[Data items]
══════
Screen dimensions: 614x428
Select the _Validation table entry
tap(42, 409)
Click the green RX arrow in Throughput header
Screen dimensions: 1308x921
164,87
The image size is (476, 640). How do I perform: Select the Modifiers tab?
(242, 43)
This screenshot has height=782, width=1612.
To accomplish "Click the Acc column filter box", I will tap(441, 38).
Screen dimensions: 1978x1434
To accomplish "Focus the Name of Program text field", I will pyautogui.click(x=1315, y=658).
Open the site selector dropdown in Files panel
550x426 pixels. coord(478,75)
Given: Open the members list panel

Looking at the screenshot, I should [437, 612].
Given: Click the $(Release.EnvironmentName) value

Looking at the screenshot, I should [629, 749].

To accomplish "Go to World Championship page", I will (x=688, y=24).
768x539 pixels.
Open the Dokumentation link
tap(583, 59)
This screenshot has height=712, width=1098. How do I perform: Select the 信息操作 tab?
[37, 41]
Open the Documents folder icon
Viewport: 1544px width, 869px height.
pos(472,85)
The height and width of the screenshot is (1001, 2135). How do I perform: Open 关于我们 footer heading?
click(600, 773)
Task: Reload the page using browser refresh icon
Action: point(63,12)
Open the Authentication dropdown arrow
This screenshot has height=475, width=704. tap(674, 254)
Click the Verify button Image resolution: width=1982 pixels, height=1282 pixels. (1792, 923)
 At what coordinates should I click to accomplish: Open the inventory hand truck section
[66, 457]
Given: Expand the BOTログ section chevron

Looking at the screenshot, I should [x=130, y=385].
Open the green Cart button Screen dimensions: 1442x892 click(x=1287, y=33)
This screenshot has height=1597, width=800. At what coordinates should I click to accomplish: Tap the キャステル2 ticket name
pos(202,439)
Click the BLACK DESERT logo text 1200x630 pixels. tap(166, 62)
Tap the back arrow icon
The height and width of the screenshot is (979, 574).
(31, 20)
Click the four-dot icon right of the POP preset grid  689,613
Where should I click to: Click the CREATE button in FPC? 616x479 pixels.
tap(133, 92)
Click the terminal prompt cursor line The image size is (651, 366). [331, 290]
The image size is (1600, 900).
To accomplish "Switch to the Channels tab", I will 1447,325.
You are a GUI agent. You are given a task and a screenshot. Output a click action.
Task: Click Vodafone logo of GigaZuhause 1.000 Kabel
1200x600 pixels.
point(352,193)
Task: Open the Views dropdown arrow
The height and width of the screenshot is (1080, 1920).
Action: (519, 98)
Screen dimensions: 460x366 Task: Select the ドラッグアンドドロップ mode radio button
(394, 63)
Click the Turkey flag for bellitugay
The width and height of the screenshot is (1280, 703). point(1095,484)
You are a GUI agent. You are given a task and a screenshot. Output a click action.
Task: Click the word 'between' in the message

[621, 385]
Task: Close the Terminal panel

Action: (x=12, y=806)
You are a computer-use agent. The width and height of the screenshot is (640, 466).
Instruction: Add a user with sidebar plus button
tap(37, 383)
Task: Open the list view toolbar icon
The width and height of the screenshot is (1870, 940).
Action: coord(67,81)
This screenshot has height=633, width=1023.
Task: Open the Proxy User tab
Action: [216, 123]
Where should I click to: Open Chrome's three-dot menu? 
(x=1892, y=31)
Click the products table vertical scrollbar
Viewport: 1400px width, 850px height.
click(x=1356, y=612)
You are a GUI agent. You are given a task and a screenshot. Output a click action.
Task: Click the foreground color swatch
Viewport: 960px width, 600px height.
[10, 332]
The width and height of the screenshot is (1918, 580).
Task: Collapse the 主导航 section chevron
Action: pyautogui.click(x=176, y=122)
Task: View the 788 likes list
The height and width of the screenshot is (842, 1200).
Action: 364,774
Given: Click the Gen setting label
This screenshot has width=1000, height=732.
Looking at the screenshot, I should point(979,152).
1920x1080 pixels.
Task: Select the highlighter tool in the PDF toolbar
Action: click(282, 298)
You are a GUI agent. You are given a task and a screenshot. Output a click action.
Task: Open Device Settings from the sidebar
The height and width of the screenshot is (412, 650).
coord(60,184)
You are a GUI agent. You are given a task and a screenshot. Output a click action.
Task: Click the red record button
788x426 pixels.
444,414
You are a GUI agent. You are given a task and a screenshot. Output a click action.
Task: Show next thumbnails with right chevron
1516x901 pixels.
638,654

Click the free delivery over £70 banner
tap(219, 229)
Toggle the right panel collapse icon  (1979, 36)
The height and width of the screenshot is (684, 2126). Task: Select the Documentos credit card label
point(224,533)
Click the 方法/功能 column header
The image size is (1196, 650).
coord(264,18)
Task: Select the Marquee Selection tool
══════
Reproduce every row above verbatim, from the first to the last.

Screen dimensions: 614x428
Select the _Validation table entry
tap(42, 409)
Click the green RX arrow in Throughput header
Screen dimensions: 1308x921
164,87
The image size is (476, 640). How do I perform: Select the Modifiers tab?
(242, 43)
This screenshot has height=782, width=1612.
To accomplish "Click the Acc column filter box", I will tap(441, 38).
Screen dimensions: 1978x1434
To accomplish "Focus the Name of Program text field", I will pyautogui.click(x=1315, y=658).
Open the site selector dropdown in Files panel
550x426 pixels. coord(478,75)
Given: Open the members list panel

Looking at the screenshot, I should [437, 612].
Given: Click the $(Release.EnvironmentName) value

Looking at the screenshot, I should [629, 749].

To accomplish "Go to World Championship page", I will (x=688, y=24).
768x539 pixels.
Open the Dokumentation link
tap(583, 59)
This screenshot has height=712, width=1098. How do I perform: Select the 信息操作 tab?
[37, 41]
Open the Documents folder icon
Viewport: 1544px width, 869px height.
pos(472,85)
The height and width of the screenshot is (1001, 2135). How do I perform: Open 关于我们 footer heading?
click(600, 773)
Task: Reload the page using browser refresh icon
Action: point(63,12)
Open the Authentication dropdown arrow
This screenshot has height=475, width=704. tap(674, 254)
Click the Verify button Image resolution: width=1982 pixels, height=1282 pixels. (1792, 923)
 At what coordinates should I click to accomplish: Open the inventory hand truck section
[66, 457]
Given: Expand the BOTログ section chevron

Looking at the screenshot, I should [x=130, y=385].
Open the green Cart button Screen dimensions: 1442x892 click(x=1287, y=33)
This screenshot has height=1597, width=800. At what coordinates should I click to accomplish: Tap the キャステル2 ticket name
pos(202,439)
Click the BLACK DESERT logo text 1200x630 pixels. tap(166, 62)
Tap the back arrow icon
The height and width of the screenshot is (979, 574).
(31, 20)
Click the four-dot icon right of the POP preset grid  689,613
Where should I click to: Click the CREATE button in FPC? 616x479 pixels.
tap(133, 92)
Click the terminal prompt cursor line The image size is (651, 366). [331, 290]
The image size is (1600, 900).
To accomplish "Switch to the Channels tab", I will 1447,325.
You are a GUI agent. You are given a task and a screenshot. Output a click action.
Task: Click Vodafone logo of GigaZuhause 1.000 Kabel
1200x600 pixels.
point(352,193)
Task: Open the Views dropdown arrow
The height and width of the screenshot is (1080, 1920).
Action: (519, 98)
Screen dimensions: 460x366 Task: Select the ドラッグアンドドロップ mode radio button
(394, 63)
Click the Turkey flag for bellitugay
The width and height of the screenshot is (1280, 703). point(1095,484)
You are a GUI agent. You are given a task and a screenshot. Output a click action.
Task: Click the word 'between' in the message

[621, 385]
Task: Close the Terminal panel

Action: (x=12, y=806)
You are a computer-use agent. The width and height of the screenshot is (640, 466).
Instruction: Add a user with sidebar plus button
tap(37, 383)
Task: Open the list view toolbar icon
The width and height of the screenshot is (1870, 940).
Action: coord(67,81)
This screenshot has height=633, width=1023.
Task: Open the Proxy User tab
Action: [216, 123]
Where should I click to: Open Chrome's three-dot menu? 
(x=1892, y=31)
Click the products table vertical scrollbar
Viewport: 1400px width, 850px height.
click(x=1356, y=612)
You are a GUI agent. You are given a task and a screenshot. Output a click action.
Task: Click the foreground color swatch
Viewport: 960px width, 600px height.
[10, 332]
The width and height of the screenshot is (1918, 580).
Task: Collapse the 主导航 section chevron
Action: pyautogui.click(x=176, y=122)
Task: View the 788 likes list
The height and width of the screenshot is (842, 1200).
Action: 364,774
Given: Click the Gen setting label
This screenshot has width=1000, height=732.
Looking at the screenshot, I should point(979,152).
1920x1080 pixels.
Task: Select the highlighter tool in the PDF toolbar
Action: click(282, 298)
You are a GUI agent. You are given a task and a screenshot. Output a click action.
Task: Open Device Settings from the sidebar
The height and width of the screenshot is (412, 650).
coord(60,184)
You are a GUI agent. You are given a task and a screenshot. Output a click action.
Task: Click the red record button
788x426 pixels.
444,414
You are a GUI agent. You are given a task and a screenshot. Output a click action.
Task: Show next thumbnails with right chevron
1516x901 pixels.
638,654

Click the free delivery over £70 banner
tap(219, 229)
Toggle the right panel collapse icon  (1979, 36)
The height and width of the screenshot is (684, 2126). Task: Select the Documentos credit card label
point(224,533)
Click the 方法/功能 column header
The image size is (1196, 650).
coord(264,18)
Task: Select the Marquee Selection tool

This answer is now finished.